Data Processing Agreement

This Data Processing Agreement (“DPA”) forms part of the agreement between [Full Legal Company Name] (“Äng,” “we,” “us,” the “Processor”) and the customer using the Service on behalf of a company or other organization (“Customer,” the “Controller”), and governs our processing of personal data on the Customer's behalf under Regulation (EU) 2016/679 (“GDPR”).

To request a countersigned copy of this DPA, contact us at privacy@ang.studio.

1. Roles and scope

For personal data that the Customer and its users submit to the Service (boards, prompts, images, files, comments, and collaborator details — “Customer Data”), the Customer is the controller and Äng is the processor.

For account, billing, security, and product-analytics data that we process for our own purposes, we act as an independent controller as described in our Privacy Policy.

2. Details of processing

Subject matter and duration

Provision of the Ängservice for the duration of the Customer's agreement with us, plus the deletion periods described in section 9.

Nature and purpose

Hosting, storage, display, transformation (including AI-assisted generation and editing), sharing, and backup of Customer Data as instructed through the Customer's use of the Service.

Categories of data subjects

• the Customer's users and collaborators; and
• any individuals whose personal data appears in content uploaded to the Service.

Categories of personal data

• identification and contact data (name, email address);
• user content (boards, prompts, images, files, comments); and
• technical and usage data generated by use of the Service.

3. Instructions

We process Customer Data only on the Customer's documented instructions — including the Customer's configuration and use of the Service — unless required to do otherwise by EU or member state law, in which case we will inform the Customer before processing unless that law prohibits it. We will inform the Customer if, in our opinion, an instruction infringes the GDPR.

4. Confidentiality

We ensure that persons authorized to process Customer Data have committed themselves to confidentiality or are under an appropriate statutory obligation of confidentiality.

5. Security

We implement appropriate technical and organizational measures pursuant to Article 32 GDPR, including encryption in transit, row-level access controls, tenant isolation, security monitoring, and the measures described on our Security page.

6. Subprocessors

The Customer grants a general authorization for us to engage the subprocessors listed at /subprocessors. We impose data protection obligations on each subprocessor that are no less protective than those in this DPA, and we remain liable for their performance.

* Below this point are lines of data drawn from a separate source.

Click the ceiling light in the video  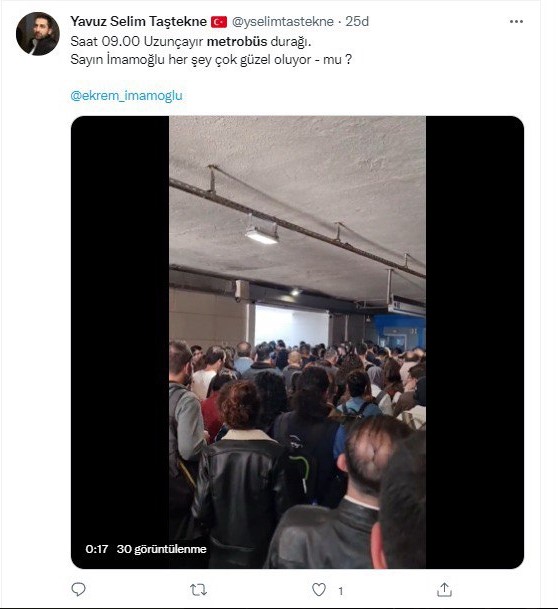pyautogui.click(x=261, y=236)
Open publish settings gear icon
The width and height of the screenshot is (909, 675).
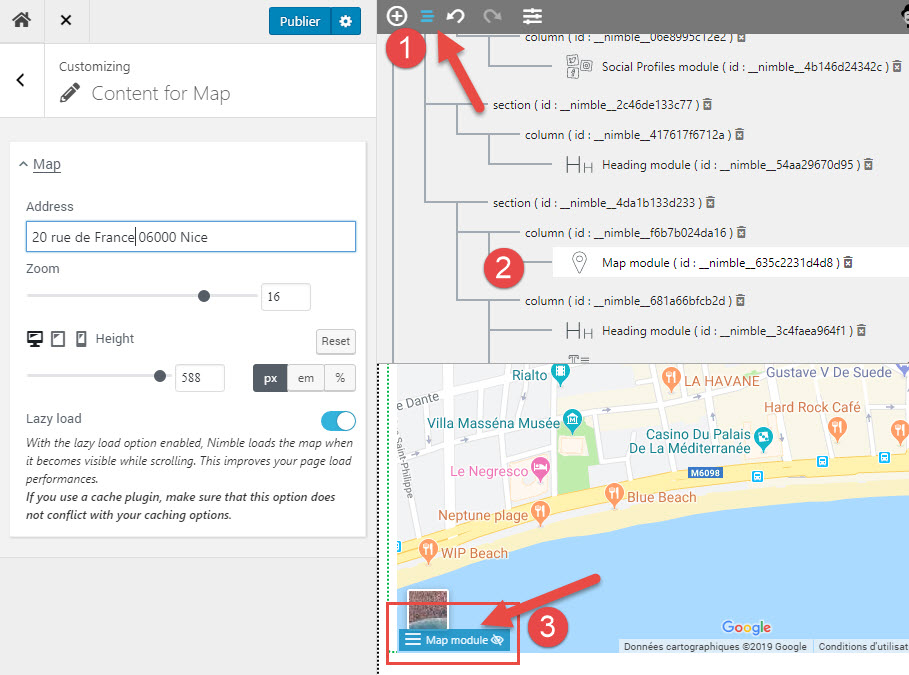(x=346, y=21)
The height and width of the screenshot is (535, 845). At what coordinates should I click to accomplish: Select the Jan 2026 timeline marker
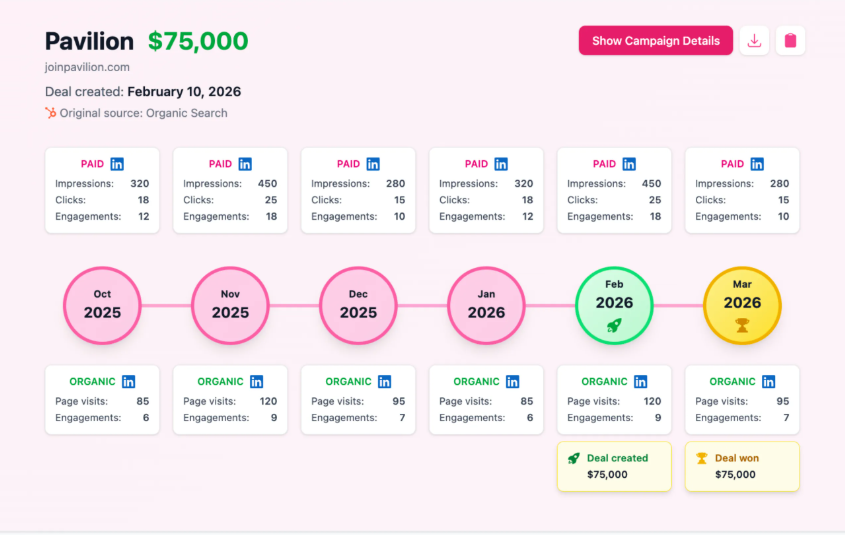pos(486,305)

We will update the subprocessor page before adding or replacing a subprocessor. Customers with an active DPA may object on reasonable data protection grounds within 30 days of an update; if we cannot accommodate the objection, the Customer may terminate the affected service.

7. Assistance

Taking into account the nature of the processing, we assist the Customer with appropriate technical and organizational measures in fulfilling its obligations to respond to data subject requests (Articles 12–23 GDPR), and with the Customer's obligations under Articles 32–36 GDPR, insofar as the information is available to us.

8. Personal data breach

We notify the Customer without undue delay after becoming aware of a personal data breach affecting Customer Data, and provide the information reasonably required for the Customer to meet its obligations under Articles 33–34 GDPR, supplementing the notification as information becomes available.

9. Deletion and return

Users can delete boards and content in the product, and account deletion is available self-service (with a short grace period) — after which we delete stored content, files, and the account itself, and remove or request deletion of user-linked records held by our subprocessors where technically supported. Residual copies in error logs and backups expire automatically within fixed retention windows.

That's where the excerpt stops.